# Direction
Copy out everything in the family blog excerpt below, from "Mother's Day or" down to "generally ended up.", word for word.

# Document excerpt
======
This child is further proof that miracles happen. Even today. Dimples was a miracle baby too. Curly had been with Michigan for 14 years before Dimples came along... I was told I would never, ever be a grandma. Then I was told Dimples was it. No more babies. And yet, here we are. Another precious spirit from the Lord is coming to this world. To OUR family. What a delightful addition this baby will be. It will be loved. It will be cherished. And it will have a big sister that is going to love it to bits.



Have you recognized one of your miracles lately?

Sunday, May 12, 2013

Mother's Day or Why This Is Not My Favorite Made Up Holiday to Sell Cards and 'Stuff'

I have never liked Mother's Day. I don't like Halloween, Father's Day, Christmas or Easter either... I guess I don't care for holidays in General. The 4th of July is okay because nobody expects anything more than a charcoaled hotdog or burger. Maybe a little potato salad to go with it. Everything else is just cause for a spending frenzy to get the most for everyone and unless they are little children, very seldom pleases the person you have bought something for. And then there is all the drama that is included in any family gathering of any size. I know this is a carry over from my childhood and the way holidays generally ended up.
======
# Data segment
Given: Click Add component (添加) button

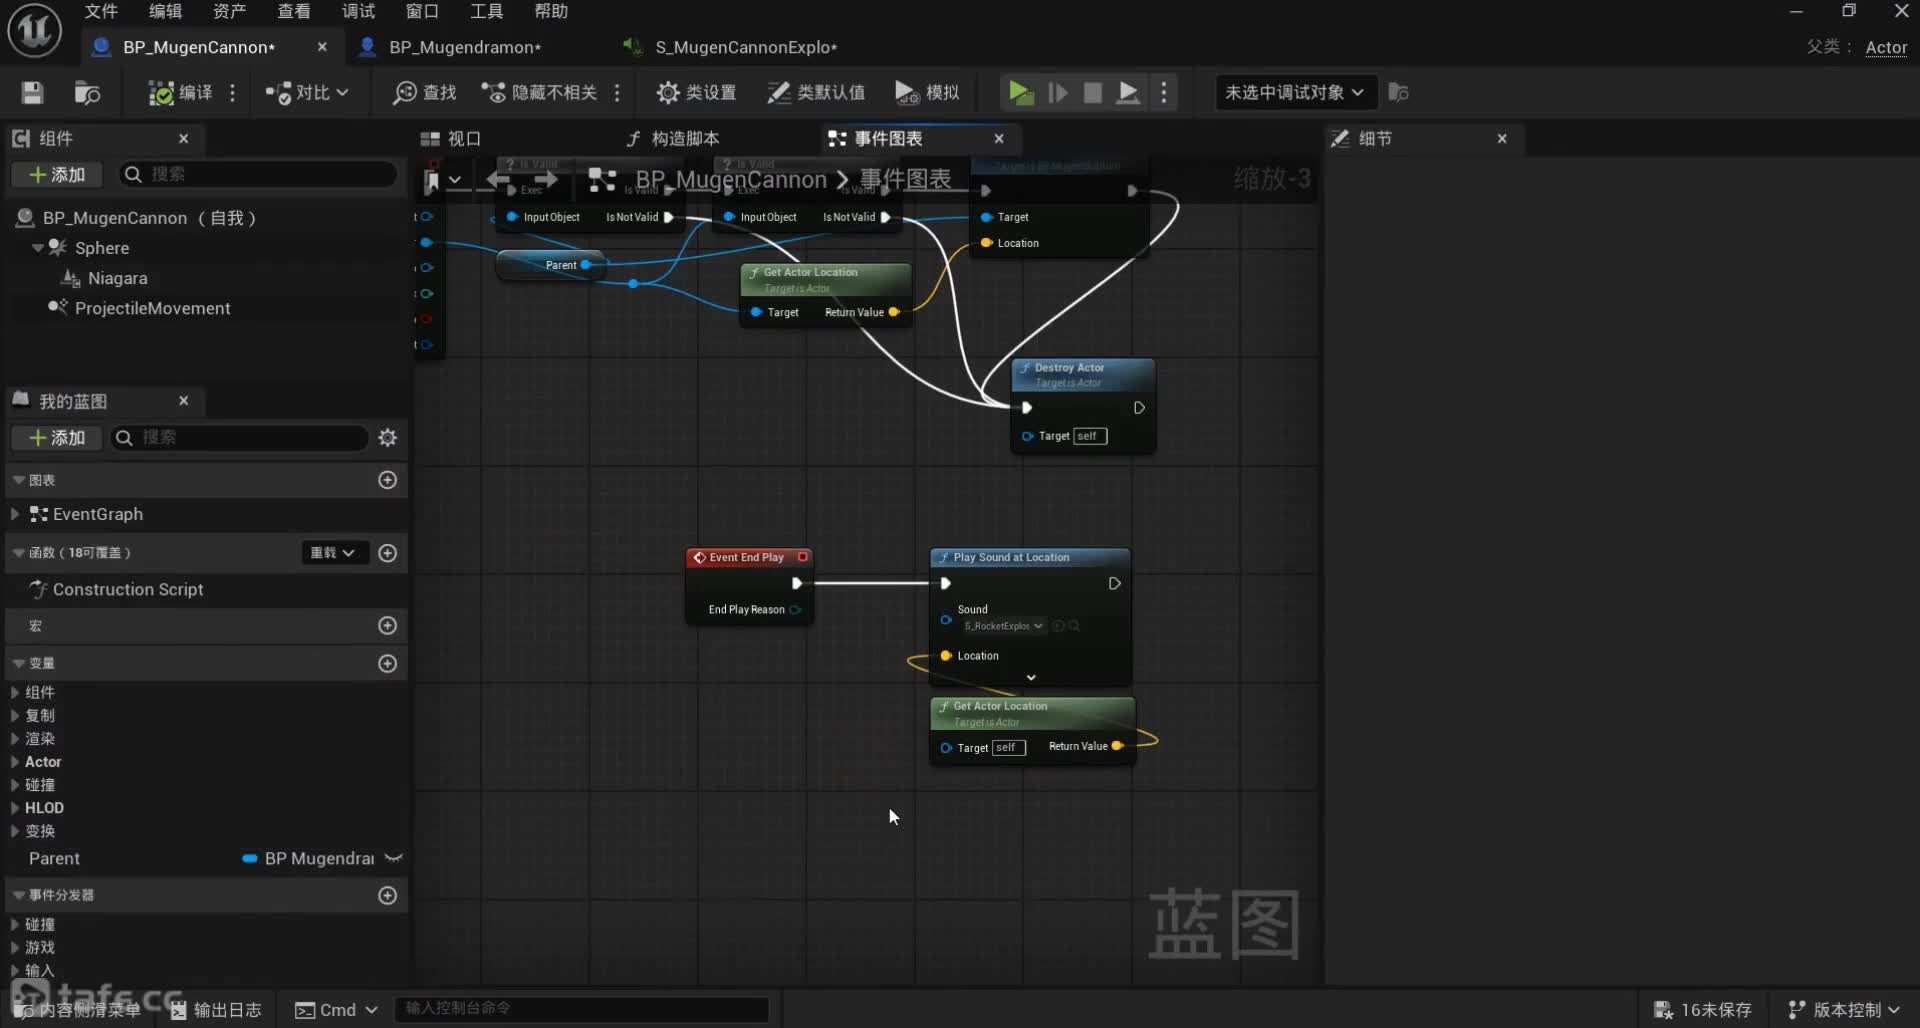Looking at the screenshot, I should pos(57,175).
======
# Exercise result
Mother's Day or Why This Is Not My Favorite Made Up Holiday to Sell Cards and 'Stuff'

I have never liked Mother's Day. I don't like Halloween, Father's Day, Christmas or Easter either... I guess I don't care for holidays in General. The 4th of July is okay because nobody expects anything more than a charcoaled hotdog or burger. Maybe a little potato salad to go with it. Everything else is just cause for a spending frenzy to get the most for everyone and unless they are little children, very seldom pleases the person you have bought something for. And then there is all the drama that is included in any family gathering of any size. I know this is a carry over from my childhood and the way holidays generally ended up.